■ Exercise objective
According to the text on form buttons, which two operating systems have conflicting guidelines?

Buttons on forms – where to put them, and what to call them

rows of buttons reading button textHere’s a question that I get asked quite often: “Should we put ‘OK’ button to the left or the right of the ‘Cancel’ button?”

A common variant is to ask the same question with ‘Back’ or ‘Previous’ instead of ‘Cancel’, and to maybe include ‘Next’ in the mixture.

A simple question, a complex answer

I’d love to tell you: put OK on the left. Or on the right. Or something else that’s easy to say and easy to remember. Like so much in forms, the simple answer isn’t really appropriate. And yet, who needs another ‘it depends’? We’ve got far too many of them in usability. The truth, of course, is that ‘it depends’ is the right answer yet again. But we’ll avert our eyes from that and I’ll try to give a few rules here.

Rule 1: Look at other forms

The first point is to find out what other forms your users are working with and see where those other programs put their buttons. For example, years ago Jakob Nielsen pointed out that most users spend most of their time on websites other than yours. Or if you’re creating a program that will be used alongside Microsoft Office applications, then your users are likely to expect your program to follow their conventions. It does get a bit tricky if your users swap regularly between Mac and PC, because unfortunately the two operating systems have conflicting guidelines. Then you’ll have to think carefully about which one you’re going to follow – preferably, after doing some research on what your users do and which applications matter most to them.

Rule 2: Put buttons at the end of the conversation

The big deal with forms is that they ask users one or more questions, after which the user presses a button to say ‘I’m done with my turn in this conversation’. The conversational turn is handed over to the computer to do something. There needs to be a button. It’s usually called ‘OK’, ‘Send’, ‘Submit’ or ‘Next’. The crucial point is that it goes at the end. One common mistake I’ve seen: putting important instructions, or even whole questions, after that final button. A position that’s invisible to users. Don’t do it.

(Collection entries)

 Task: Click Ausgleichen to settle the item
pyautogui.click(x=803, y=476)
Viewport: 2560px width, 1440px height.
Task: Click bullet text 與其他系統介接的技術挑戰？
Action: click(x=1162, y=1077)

■ Complete output
Mac and PC.